Minou noir n’était pas colleux. Pas le genre à vous rejoindre devant la télé pour quémander une caresse. Ou se coucher sur votre portable pour capter l’attention. Il n’était pas non plus particulièrement affectueux envers les autres chats de la maison. Jouer avec la plus jeune, Gaïa, l’indisposait. Pas le type chasseur. Qui vous ramène une petite bête morte sur le perron en pensant vous faire plaisir. Ni acrobate. Comme grimper dans les rideaux. Bien qu’il ne détestait pas, au mieux de sa forme, escalader le frigo pour contempler le monde de ce haut perchoir. Comme dans le film Le Roi lion. Le Roi minou. Pas particulièrement curieux. Sauf lorsqu’il s’agissait de mettre son museau dans les sacs remplis de bouffe à mon retour de l’épicerie.
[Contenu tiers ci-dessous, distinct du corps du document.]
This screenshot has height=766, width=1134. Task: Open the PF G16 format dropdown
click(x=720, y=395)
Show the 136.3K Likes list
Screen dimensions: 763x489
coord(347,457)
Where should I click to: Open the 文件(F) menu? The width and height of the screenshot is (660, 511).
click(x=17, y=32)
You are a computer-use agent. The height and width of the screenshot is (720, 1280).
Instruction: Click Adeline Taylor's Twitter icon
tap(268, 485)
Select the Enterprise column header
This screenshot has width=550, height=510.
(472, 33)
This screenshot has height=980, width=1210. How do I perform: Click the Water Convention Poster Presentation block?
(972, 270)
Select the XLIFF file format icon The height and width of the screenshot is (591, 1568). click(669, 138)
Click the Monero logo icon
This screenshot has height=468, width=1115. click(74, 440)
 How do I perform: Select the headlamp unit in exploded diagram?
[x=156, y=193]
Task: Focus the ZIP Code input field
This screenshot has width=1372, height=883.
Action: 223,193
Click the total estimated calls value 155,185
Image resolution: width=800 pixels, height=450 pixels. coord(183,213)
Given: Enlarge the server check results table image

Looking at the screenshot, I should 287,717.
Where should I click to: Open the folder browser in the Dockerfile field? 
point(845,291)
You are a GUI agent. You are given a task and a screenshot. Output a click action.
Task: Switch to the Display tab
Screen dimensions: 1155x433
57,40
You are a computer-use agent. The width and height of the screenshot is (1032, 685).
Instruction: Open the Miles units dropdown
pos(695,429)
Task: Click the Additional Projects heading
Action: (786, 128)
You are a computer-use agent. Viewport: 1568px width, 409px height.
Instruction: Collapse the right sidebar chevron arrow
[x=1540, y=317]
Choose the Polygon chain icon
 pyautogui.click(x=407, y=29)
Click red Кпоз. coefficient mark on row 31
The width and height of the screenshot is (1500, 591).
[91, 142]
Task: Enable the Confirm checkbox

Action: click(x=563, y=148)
Minou noir était un chat indépendant qui menait sa vie comme bon lui semble. Pour lui, le bonheur consistait à dormir de longues heures, à se secouer les pattes avant de sortir dehors les matins frisquets faire ses besoins sous la galerie et marquer son territoire, à s’étendre dans le gazon l’été, à surveiller ses sujets, écureuils et oiseaux, folâtrer dans l’herbe et les arbres, à boire l’eau transparente de la piscine ou du robinet, à prendre ses repas sans se presser, à s’étirer contre la poubelle de la cuisine quand il était repu et, après toute cette agitation, à faire la sieste en boule sur son tabouret préféré, peu avant d’aller se coucher, pesamment, pour la nuit.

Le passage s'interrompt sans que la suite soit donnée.